Motivated by a desire to reduce “system problems” and systematic error, the clinical governance workforce has refocused its attention on individual error, and the concept of the “incident”.
So, what (officially) is an “incident”?
The New South Wales Clinical Excellence Commission (CEC) states that “An incident is any unplanned event resulting in, or having the potential to result in, harm to a patient.
The term ‘incident’ is very broad and provides comprehensive information on many areas where improvements could be made.”
For appropriate reasons, the incident notification system has been made easy to access through every hospital computer. Reporting is encouraged; identification of the reporter is not required.
The result is that the manager of each department receives a large volume of reports which require review, investigation and response.
These are “incidents” according to the above definition; they are not all patient care issues; they are not necessarily accurate; the reporter may have misunderstood the situation; or their criticism may be simply wrong.

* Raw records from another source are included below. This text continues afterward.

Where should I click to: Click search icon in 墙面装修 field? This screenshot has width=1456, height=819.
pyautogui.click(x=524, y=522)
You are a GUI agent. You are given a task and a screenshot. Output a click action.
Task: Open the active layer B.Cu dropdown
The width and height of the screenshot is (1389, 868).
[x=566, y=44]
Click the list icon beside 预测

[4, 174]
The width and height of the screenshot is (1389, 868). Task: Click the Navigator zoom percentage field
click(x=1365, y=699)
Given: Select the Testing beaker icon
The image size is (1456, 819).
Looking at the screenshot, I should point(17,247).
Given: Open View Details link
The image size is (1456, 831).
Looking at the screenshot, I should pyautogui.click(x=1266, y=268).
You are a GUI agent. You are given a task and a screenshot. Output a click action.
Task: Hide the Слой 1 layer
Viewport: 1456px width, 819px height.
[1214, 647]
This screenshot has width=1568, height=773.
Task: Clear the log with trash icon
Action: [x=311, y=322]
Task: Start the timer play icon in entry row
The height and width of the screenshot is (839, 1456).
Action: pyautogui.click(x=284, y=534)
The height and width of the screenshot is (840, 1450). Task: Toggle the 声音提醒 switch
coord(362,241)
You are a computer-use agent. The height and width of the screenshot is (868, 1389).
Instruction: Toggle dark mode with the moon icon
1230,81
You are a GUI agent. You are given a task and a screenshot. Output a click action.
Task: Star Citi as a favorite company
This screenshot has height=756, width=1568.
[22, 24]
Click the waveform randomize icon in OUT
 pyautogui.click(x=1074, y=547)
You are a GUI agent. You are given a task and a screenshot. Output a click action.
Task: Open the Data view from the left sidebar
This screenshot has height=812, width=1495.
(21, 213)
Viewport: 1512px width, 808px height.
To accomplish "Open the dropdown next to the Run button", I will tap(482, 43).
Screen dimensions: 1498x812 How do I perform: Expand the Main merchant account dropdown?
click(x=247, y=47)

That’s not the main frustration, though.
There are staff employed whose sole role is to examine, analyse and “manage” these reports.
Rather than looking for overall trends in the database, as the CEC does, these “governors” expect managers to make policy or structural changes in response to every report, so that “it never happens again”.
However, there is no human service in which human error can be eliminated.
There is not one of us who has not missed a diagnosis, failed to document adequately or failed to communicate optimally, even though we all know that we should.
There must be an understanding that not all events are “system errors” and that not all errors can be prevented or even foreseen.
Most frustrating of all is when an error results from being distracted or overloaded with multiple tasks and responsibilities, and the suggested process to prevent that error adds yet more tasks and processes: more documentation, more checks and more tasks.
This adds to an already chaotic workplace. What is needed is simplification.
So, here we are. Don’t forget anything, don’t miss anything, don’t lose your concentration — you may make a mistake. We don’t tolerate mistakes. We’re not blaming you; we just want to make your work even more complex and tedious so we can make sure you don’t make that mistake again.
Posted: 12 July, 2010
Dr Sue Ieraci is a specialist Emergency Physician with 25 years experience in the public hospital system. Her particular interests include policy development and health system design, and she has held roles in medical regulation and management. In addition to her emergency department work, Sue runs the health system consultancy SI-napse.
Dear Sue, Serious incidents are to be investigated by the process of “Root Cause Analysis”. The causes underlying a Jumbo crashing is often used as the example of how this investigation is undertaken. However, unlike the Jumbo crash, in the health sector these investigations are inadequately resourced. If the outcome of the investigation suggests an expensive solution this is quickly buried.
How wide is the lens of genuine critique cast ? Long hours, reduced access senior clinicians after hours, and poor staff- to-patient ratios, commonly and dramatically decrease patient safety. Yet, I know of no incident form that accurately or objectively portray this or measures institutional and government responsibility. Without in-depth critical analysis of these factors, incident forms remain a sad, blunt, ineffective and punitive measure.
Sue Ieraci’s comments rasie the issue of whether the current reporting and analysis of reported incidents is truely aimed at addressing the complex causes of incidents and adverse events.
As some one with a long-term interest in patient safety [research, a book chapter and published papers on the topic]the current process falls well short of what is required in part due to the lack of political will to recognise and address the systemic issues.
I concur with Dr Ieraci’s comment. We cannot make any mistakes in our health system. We do not get reward, but constantly berrated by camouflaged criticism. We cannot be human. We must get every interaction correct. Hindsight is used for microscopic review. The energy of practicing in this climate tends to paralyse us in practicing good and useful medicine. We have gone down the wrong tract.
sue – i thank you for being someone older and wiser who feels the same way. since graduating i have been extremely disillusioned by the medical workplace, and in particular the overwhelming expectations increasingly being placed on doctors, all the whilst more and more clinical management decisions are being made by non-medical staff. non-medical friends advise joining my union, but apart from the exorbitant fees, i don’t have confidence in them, or us for that matter – doctors on strike – what an oxymoron! we need some serious pr because as you say, we’re not very pc.
As usual, Dr Ieraci hits the nail on the head.
However, the combination of falsely high public expectations, egged on by irresponsibly optimistic media, and widespread litigiousness, spurred by US-style malpractice lawyers, makes mistakes not only ‘inexcusable’, but compensable.
This terrifies hospital administrators.
I doubt that there is much that the profession can do to reverse the situation. The introduction, by government, of ‘no fault’ compensation for adverse outcomes might help, but even that has been shown to be no panacea.
Ah Sue,
in the inevitable drive to reach clinical excellence as evidenced through the achieving of yet another benchmark there will be some collateral damage. Its just regrettable that this will tend to be the people actually delivering the clinical care who are slowly sinking into the mire of audits, reports, ‘activities’ and all the associated paperwork and meetings.